## Source material
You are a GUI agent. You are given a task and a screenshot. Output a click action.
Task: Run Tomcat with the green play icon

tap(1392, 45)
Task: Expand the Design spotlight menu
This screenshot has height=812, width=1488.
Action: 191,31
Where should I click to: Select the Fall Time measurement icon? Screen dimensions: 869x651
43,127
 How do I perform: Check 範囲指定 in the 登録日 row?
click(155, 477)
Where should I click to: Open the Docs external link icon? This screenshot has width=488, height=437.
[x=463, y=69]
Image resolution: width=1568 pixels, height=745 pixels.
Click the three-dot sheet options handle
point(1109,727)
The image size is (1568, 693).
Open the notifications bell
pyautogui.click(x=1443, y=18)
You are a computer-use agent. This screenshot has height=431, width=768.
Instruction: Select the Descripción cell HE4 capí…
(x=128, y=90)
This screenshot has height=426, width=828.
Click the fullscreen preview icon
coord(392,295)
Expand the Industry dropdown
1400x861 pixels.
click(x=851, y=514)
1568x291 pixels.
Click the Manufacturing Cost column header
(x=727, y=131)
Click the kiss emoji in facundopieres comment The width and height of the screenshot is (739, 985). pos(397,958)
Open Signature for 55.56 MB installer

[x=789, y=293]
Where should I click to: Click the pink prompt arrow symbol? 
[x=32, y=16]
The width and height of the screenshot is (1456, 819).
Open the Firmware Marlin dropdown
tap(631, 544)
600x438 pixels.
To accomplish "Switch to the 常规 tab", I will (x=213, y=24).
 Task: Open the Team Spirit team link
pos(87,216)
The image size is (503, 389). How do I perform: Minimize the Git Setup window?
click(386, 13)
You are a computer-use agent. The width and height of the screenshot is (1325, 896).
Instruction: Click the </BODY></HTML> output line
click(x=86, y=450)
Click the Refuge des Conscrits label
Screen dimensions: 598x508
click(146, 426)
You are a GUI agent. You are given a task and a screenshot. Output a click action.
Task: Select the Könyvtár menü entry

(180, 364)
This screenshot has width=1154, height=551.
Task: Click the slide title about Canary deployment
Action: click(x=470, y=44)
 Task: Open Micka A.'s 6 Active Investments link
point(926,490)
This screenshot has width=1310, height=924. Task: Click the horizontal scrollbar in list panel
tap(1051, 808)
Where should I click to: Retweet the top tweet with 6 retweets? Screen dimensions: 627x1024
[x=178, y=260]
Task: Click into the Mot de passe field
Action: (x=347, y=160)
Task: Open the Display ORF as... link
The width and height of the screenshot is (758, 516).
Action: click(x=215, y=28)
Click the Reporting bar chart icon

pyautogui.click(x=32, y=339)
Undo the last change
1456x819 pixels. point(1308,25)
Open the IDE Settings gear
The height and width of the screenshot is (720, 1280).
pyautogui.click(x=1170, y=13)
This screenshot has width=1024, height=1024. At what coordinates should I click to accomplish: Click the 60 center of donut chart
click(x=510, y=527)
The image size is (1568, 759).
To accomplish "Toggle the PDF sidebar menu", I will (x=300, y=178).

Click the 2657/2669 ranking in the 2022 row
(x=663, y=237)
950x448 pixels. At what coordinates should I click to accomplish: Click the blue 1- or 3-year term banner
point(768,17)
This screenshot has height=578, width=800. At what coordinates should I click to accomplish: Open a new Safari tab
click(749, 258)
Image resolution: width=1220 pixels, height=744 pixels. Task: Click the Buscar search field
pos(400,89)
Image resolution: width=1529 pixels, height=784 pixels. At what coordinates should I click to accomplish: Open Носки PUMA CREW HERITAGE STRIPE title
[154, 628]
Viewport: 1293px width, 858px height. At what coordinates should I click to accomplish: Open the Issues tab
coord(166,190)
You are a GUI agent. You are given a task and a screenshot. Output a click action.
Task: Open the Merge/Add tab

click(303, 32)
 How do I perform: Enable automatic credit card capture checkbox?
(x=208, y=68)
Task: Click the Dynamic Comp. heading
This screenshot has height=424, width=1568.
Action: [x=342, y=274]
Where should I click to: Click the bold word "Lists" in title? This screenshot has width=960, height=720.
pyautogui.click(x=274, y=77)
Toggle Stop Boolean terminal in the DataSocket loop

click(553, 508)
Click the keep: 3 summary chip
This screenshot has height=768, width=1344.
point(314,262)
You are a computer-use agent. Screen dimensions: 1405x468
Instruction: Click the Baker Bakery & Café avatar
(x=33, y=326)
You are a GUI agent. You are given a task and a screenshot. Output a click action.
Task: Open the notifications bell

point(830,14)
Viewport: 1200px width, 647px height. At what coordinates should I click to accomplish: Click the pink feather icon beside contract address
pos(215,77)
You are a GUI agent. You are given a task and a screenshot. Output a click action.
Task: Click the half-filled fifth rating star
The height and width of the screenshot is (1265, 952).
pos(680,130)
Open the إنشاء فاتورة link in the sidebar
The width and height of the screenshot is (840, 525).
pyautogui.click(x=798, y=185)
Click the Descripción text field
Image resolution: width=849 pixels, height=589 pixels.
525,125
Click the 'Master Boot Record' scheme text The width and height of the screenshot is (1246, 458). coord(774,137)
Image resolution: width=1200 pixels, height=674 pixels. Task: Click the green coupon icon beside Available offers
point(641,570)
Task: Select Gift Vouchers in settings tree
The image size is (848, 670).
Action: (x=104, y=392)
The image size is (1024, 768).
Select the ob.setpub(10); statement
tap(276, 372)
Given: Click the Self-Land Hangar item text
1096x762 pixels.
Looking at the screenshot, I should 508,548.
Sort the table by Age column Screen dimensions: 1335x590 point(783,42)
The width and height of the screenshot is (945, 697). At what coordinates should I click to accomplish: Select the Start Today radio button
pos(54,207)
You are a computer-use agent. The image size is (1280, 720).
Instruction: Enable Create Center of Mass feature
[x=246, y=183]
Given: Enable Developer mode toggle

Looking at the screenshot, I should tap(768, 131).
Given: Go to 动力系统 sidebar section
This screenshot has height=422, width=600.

## Exercise description
Go through the material above and output exactly the lines from the one containing "The image size is (1568, 693)." through the one containing "Expand the Industry dropdown".

## Exercise response
The image size is (1568, 693).
Open the notifications bell
pyautogui.click(x=1443, y=18)
You are a computer-use agent. This screenshot has height=431, width=768.
Instruction: Select the Descripción cell HE4 capí…
(x=128, y=90)
This screenshot has height=426, width=828.
Click the fullscreen preview icon
coord(392,295)
Expand the Industry dropdown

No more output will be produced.